_REQUIREMENT_: All the data should come back exactly as it was given.

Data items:
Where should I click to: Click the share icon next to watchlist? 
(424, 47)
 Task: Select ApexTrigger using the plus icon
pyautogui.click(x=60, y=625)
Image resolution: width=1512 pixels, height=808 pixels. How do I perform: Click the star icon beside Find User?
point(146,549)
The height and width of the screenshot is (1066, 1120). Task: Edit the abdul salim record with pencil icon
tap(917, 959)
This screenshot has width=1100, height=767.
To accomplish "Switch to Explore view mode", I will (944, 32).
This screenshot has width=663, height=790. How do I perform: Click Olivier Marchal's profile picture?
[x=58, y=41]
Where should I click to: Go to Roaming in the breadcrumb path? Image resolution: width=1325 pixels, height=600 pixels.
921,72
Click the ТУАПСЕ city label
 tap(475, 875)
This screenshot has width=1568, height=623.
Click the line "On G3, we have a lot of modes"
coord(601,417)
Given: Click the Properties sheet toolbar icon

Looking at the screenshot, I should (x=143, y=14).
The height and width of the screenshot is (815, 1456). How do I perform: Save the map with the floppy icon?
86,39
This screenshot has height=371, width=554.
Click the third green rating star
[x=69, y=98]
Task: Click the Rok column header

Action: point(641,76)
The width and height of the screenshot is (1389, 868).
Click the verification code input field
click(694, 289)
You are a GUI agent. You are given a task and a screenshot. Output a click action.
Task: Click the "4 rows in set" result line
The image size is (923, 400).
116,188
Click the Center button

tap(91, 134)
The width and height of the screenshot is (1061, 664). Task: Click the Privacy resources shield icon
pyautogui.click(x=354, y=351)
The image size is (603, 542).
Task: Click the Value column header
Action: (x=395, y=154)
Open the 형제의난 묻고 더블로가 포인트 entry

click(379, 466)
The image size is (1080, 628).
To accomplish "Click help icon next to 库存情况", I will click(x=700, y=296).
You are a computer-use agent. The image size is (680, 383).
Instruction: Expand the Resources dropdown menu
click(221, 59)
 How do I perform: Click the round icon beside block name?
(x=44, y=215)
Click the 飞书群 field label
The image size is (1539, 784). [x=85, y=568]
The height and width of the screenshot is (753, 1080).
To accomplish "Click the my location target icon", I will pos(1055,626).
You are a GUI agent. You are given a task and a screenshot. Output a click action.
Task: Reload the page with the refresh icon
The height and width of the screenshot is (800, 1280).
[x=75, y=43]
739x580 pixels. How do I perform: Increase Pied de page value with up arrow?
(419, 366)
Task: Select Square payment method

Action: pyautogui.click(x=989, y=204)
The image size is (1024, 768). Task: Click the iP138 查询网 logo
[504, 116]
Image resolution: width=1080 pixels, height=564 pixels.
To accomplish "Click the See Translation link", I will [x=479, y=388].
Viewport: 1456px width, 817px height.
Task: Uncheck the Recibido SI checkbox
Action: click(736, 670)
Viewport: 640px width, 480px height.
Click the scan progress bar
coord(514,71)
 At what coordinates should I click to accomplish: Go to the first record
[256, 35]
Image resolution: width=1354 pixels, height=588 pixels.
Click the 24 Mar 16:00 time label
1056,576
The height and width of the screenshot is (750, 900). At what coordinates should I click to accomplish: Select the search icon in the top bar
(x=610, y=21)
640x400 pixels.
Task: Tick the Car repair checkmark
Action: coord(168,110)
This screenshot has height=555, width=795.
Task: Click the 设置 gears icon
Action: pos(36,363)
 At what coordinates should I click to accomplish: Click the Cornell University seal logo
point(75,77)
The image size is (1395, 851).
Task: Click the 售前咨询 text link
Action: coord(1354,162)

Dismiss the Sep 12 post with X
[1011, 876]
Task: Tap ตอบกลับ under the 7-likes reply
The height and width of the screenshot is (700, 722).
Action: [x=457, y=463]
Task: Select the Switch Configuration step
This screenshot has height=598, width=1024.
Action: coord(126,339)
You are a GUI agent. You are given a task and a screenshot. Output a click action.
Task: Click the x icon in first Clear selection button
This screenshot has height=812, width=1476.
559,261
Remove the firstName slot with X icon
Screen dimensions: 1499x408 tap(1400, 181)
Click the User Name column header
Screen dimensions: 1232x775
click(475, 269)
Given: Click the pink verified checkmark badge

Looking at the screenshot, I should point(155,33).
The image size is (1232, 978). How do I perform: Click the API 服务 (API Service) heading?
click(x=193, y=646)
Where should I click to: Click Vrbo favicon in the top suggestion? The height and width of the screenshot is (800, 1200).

_THE COMPLETED TASK_:
Where should I click to: Click the share icon next to watchlist? 
(424, 47)
 Task: Select ApexTrigger using the plus icon
pyautogui.click(x=60, y=625)
Image resolution: width=1512 pixels, height=808 pixels. How do I perform: Click the star icon beside Find User?
point(146,549)
The height and width of the screenshot is (1066, 1120). Task: Edit the abdul salim record with pencil icon
tap(917, 959)
This screenshot has width=1100, height=767.
To accomplish "Switch to Explore view mode", I will (944, 32).
This screenshot has width=663, height=790. How do I perform: Click Olivier Marchal's profile picture?
[x=58, y=41]
Where should I click to: Go to Roaming in the breadcrumb path? Image resolution: width=1325 pixels, height=600 pixels.
921,72
Click the ТУАПСЕ city label
 tap(475, 875)
This screenshot has width=1568, height=623.
Click the line "On G3, we have a lot of modes"
coord(601,417)
Given: Click the Properties sheet toolbar icon

Looking at the screenshot, I should (x=143, y=14).
The height and width of the screenshot is (815, 1456). How do I perform: Save the map with the floppy icon?
86,39
This screenshot has height=371, width=554.
Click the third green rating star
[x=69, y=98]
Task: Click the Rok column header

Action: point(641,76)
The width and height of the screenshot is (1389, 868).
Click the verification code input field
click(694, 289)
You are a GUI agent. You are given a task and a screenshot. Output a click action.
Task: Click the "4 rows in set" result line
The image size is (923, 400).
116,188
Click the Center button

tap(91, 134)
The width and height of the screenshot is (1061, 664). Task: Click the Privacy resources shield icon
pyautogui.click(x=354, y=351)
The image size is (603, 542).
Task: Click the Value column header
Action: (x=395, y=154)
Open the 형제의난 묻고 더블로가 포인트 entry

click(379, 466)
The image size is (1080, 628).
To accomplish "Click help icon next to 库存情况", I will click(x=700, y=296).
You are a computer-use agent. The image size is (680, 383).
Instruction: Expand the Resources dropdown menu
click(221, 59)
 How do I perform: Click the round icon beside block name?
(x=44, y=215)
Click the 飞书群 field label
The image size is (1539, 784). [x=85, y=568]
The height and width of the screenshot is (753, 1080).
To accomplish "Click the my location target icon", I will pos(1055,626).
You are a GUI agent. You are given a task and a screenshot. Output a click action.
Task: Reload the page with the refresh icon
The height and width of the screenshot is (800, 1280).
[x=75, y=43]
739x580 pixels. How do I perform: Increase Pied de page value with up arrow?
(419, 366)
Task: Select Square payment method

Action: pyautogui.click(x=989, y=204)
The image size is (1024, 768). Task: Click the iP138 查询网 logo
[504, 116]
Image resolution: width=1080 pixels, height=564 pixels.
To accomplish "Click the See Translation link", I will [x=479, y=388].
Viewport: 1456px width, 817px height.
Task: Uncheck the Recibido SI checkbox
Action: click(736, 670)
Viewport: 640px width, 480px height.
Click the scan progress bar
coord(514,71)
 At what coordinates should I click to accomplish: Go to the first record
[256, 35]
Image resolution: width=1354 pixels, height=588 pixels.
Click the 24 Mar 16:00 time label
1056,576
The height and width of the screenshot is (750, 900). At what coordinates should I click to accomplish: Select the search icon in the top bar
(x=610, y=21)
640x400 pixels.
Task: Tick the Car repair checkmark
Action: coord(168,110)
This screenshot has height=555, width=795.
Task: Click the 设置 gears icon
Action: pos(36,363)
 At what coordinates should I click to accomplish: Click the Cornell University seal logo
point(75,77)
The image size is (1395, 851).
Task: Click the 售前咨询 text link
Action: coord(1354,162)

Dismiss the Sep 12 post with X
[1011, 876]
Task: Tap ตอบกลับ under the 7-likes reply
The height and width of the screenshot is (700, 722).
Action: [x=457, y=463]
Task: Select the Switch Configuration step
This screenshot has height=598, width=1024.
Action: coord(126,339)
You are a GUI agent. You are given a task and a screenshot. Output a click action.
Task: Click the x icon in first Clear selection button
This screenshot has height=812, width=1476.
559,261
Remove the firstName slot with X icon
Screen dimensions: 1499x408 tap(1400, 181)
Click the User Name column header
Screen dimensions: 1232x775
click(475, 269)
Given: Click the pink verified checkmark badge

Looking at the screenshot, I should point(155,33).
The image size is (1232, 978). How do I perform: Click the API 服务 (API Service) heading?
click(x=193, y=646)
Where should I click to: Click Vrbo favicon in the top suggestion? The height and width of the screenshot is (800, 1200).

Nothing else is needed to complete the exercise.